Amendments 18 and 19 seek to decrease the threshold for mandatory eviction under rent arrears, ground 8, from three months to two, or 13 weeks to eight where rent is paid weekly. I do not believe that this is the right approach. We have taken the decision to restore the threshold for mandatory evictions to the levels originally set by the party opposite in the Housing Act 1988 before they were reduced in the 1990s.
Three months, we believe, is the right balance. It gives landlords facing significant arrears certainty of possession, but allows tenants facing one-off financial shocks enough time to get their financial affairs in order and not lose their home if their tenancy is otherwise sustainable. I assure the noble Baroness, Lady Thornhill, that ground 8 is a mandatory ground, but it is worth noting that mandatory eviction is not the landlord’s only route to possession. Landlords facing frequent arrears and late payment of rent that indicate an unsustainable tenancy can also pursue eviction via the discretionary grounds 10 and 11. For these reasons, I ask the noble Baroness, Lady Scott, to withdraw the amendment.

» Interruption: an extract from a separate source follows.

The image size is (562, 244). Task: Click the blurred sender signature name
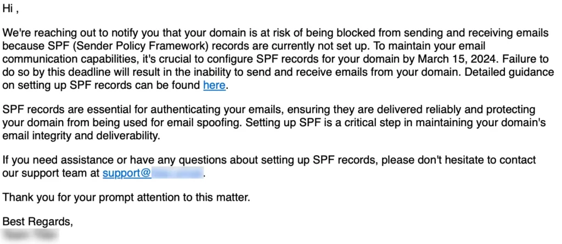click(31, 235)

Amendment 20 seeks to remove a key protection for vulnerable tenants from the Bill. It would allow tenants to face mandatory eviction when they have breached the three-month rent arrears threshold due to not receiving a universal credit payment to which they are entitled. This would not be right. We want to protect those vulnerable tenants who have suffered a change of circumstances, such as redundancy or an accident, by helping them remain in their home. It would not be right for them to face another destabilising event by allowing landlords to evict them, potentially making them homeless because they are waiting to receive universal credit that is due to them. Not being able to pay their rent on time because they have not received universal credit they are entitled to does not mean that they are a bad tenant. It is right that these tenants are given time to resolve their arrears; it is also important that tenancies that are otherwise financially sustainable should continue. That will benefit both the tenant and the landlord.
We have heard concerns that landlords might face uncertainty in pursuing possession claims if they do not realise that arrears are caused by an outstanding benefit payment. That is subsequently used as a defence in possession proceedings. Of course, we would strongly encourage tenants and landlords to communicate; it is clearly in the tenants’ interest to explain their situation before the case reaches court. I note too that there is an element of uncertainty in any possession case, and this requirement is not unusual in that regard.
I have heard the point that the noble Lord, Lord Carter, made about data access and I will take that back to the department. I hope he agrees that we are justified in our approach and that he will not move his amendment.
My Lords, the amendments before us, in particular Amendments 18 and 19, seek to preserve a workable and fair framework that supports both tenants and landlords. The current thresholds, allowing landlords to begin recovery proceedings after eight weeks or two months of arrears, have stood the test of time because they offer a sensible compromise.
Moreover, early intervention is often in the best interests of tenants themselves. Addressing arrears sooner rather than later can prevent problems escalating to the point where eviction becomes unavoidable—a consequence that benefits no one. Our goal must be to craft legislation that is fair and balanced, which ultimately safeguards the rights of renters while ensuring stability for landlords.
Although it is imperative to safeguard tenants from unfair evictions, we must ensure that the protections do not inadvertently place landlords in an untenable position, thereby threatening the very housing supply we all seek. We will not put these amendments to a vote, but we think that Amendment 20, in the name of the noble Lord, Lord Carter of Haslemere, represents a very sensible improvement to this part of the Bill, and we will support him if he chooses to divide the House.